The Service has had to consider whether the legislation which it works under and the procedures it adopts to apply that legislation is at risk of being challenged for infringing a Convention right. Some areas of concern have been identified, e.g. that redirection of a bankrupt’s mail under section 371 of the Insolvency Act 1986 might infringe article 8 (the right to respect for private and family life, home and correspondence). An interference with this right is permitted if it can be justified as being in accordance with the law, proportionate and necessary in a democratic society for, amongst other things, the prevention of crime or for the protection of the rights of others.
It should be borne in mind that the official receiver or the trustee in bankruptcy only makes the application and it is the Court which makes the redirection order. The Court will have to decide on the circumstances of each case whether the purposes to be achieved by the redirection order are proportionate to the interference with the individual’s rights which will flow from it. It is appreciated that, in the majority of instances, postal redirection orders are used to discover information about bankrupts who have not surrendered to the proceedings, but any knowledge of undisclosed assets or suspected offences which the official receiver can include in his report to Court will assist in convincing the Court that it is justified in making the redirection order.
Where a bankrupt or company director fails to attend their Public Examination, it is practice to seek a warrant from the Court for their arrest. Article 5 of the Convention deals with the right to liberty, but permits the lawful arrest or detention of a person in stated circumstances.

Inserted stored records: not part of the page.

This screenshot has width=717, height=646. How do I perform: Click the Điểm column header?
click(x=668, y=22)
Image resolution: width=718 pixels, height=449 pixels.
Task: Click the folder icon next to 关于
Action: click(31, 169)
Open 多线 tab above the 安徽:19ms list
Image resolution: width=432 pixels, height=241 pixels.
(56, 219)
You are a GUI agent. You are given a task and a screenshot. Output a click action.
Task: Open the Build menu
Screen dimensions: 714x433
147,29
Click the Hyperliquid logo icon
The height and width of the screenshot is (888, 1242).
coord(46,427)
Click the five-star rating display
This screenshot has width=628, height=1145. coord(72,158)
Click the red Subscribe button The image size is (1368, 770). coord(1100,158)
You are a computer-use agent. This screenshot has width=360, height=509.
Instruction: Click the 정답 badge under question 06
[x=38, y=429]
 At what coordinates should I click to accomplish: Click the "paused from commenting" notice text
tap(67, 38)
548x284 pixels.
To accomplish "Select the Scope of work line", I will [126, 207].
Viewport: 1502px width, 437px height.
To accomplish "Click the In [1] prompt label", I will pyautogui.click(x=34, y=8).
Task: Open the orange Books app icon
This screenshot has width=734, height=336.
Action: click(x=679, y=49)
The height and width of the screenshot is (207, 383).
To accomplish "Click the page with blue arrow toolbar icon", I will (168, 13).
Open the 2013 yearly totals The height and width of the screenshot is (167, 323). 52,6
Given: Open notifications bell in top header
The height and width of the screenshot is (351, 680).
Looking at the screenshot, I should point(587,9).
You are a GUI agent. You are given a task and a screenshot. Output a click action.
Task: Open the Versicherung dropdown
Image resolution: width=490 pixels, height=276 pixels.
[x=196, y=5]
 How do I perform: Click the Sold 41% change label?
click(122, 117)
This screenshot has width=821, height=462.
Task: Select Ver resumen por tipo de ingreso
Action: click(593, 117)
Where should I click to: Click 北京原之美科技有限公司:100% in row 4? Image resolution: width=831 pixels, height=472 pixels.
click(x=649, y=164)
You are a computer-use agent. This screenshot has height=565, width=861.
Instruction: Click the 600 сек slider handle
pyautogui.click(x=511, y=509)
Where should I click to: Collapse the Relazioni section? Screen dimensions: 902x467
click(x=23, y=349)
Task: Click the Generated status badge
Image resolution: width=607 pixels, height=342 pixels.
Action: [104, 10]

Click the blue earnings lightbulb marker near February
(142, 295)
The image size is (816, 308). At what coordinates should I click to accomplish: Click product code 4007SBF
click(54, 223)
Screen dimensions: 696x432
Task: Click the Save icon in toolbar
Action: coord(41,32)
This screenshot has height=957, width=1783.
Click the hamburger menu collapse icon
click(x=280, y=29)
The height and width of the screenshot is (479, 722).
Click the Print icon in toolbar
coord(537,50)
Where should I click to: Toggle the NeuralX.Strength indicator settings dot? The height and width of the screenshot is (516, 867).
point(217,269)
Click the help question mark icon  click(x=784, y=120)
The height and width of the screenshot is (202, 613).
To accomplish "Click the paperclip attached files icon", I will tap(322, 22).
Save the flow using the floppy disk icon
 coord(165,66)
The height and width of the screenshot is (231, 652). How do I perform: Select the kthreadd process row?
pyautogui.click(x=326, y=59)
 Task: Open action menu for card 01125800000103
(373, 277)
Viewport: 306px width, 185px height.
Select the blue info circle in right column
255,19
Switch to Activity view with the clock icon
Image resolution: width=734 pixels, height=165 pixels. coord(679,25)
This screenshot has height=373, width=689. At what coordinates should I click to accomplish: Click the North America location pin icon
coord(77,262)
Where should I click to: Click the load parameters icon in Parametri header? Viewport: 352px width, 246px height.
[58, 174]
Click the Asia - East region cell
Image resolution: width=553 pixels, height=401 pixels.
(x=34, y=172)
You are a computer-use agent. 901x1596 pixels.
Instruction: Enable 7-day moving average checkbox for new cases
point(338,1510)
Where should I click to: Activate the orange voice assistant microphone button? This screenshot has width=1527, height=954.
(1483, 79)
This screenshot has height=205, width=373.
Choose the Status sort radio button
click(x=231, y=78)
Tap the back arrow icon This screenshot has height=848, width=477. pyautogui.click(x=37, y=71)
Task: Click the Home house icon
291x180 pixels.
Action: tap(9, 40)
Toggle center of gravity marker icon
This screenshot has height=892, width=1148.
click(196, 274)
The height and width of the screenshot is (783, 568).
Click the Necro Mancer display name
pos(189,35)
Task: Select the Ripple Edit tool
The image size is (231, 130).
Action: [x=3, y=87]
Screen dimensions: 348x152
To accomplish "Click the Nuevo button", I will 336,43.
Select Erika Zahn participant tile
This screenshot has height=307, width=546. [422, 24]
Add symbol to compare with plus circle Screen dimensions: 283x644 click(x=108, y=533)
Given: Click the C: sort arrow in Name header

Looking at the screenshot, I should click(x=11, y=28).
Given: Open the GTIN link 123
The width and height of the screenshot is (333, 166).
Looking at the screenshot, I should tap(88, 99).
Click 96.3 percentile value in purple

The arrest warrant is issued by the Court, who will be responsible for ensuring compliance with the Act.
The official receiver’s concern should be with his administrative procedures to ensure that, after arrest, the bankrupt or director is brought before the court at the earliest opportunity so that the court can order release or, in the event of continued non-co-operation, continuing detention.
When taking a decision which affects an individual, consideration should be given as to whether there are any Convention rights which might apply and whether the decision can be adequately justified in the light of Convention rights. If the official receiver has any doubts on this score, advice should be sought from Technical Section before the decision is implemented.
Because the Act is new, how and to what extent it might affect the operation of The Service is something that will only become fully apparent in time. This chapter will be updated in the light of experience of the operation of the Act.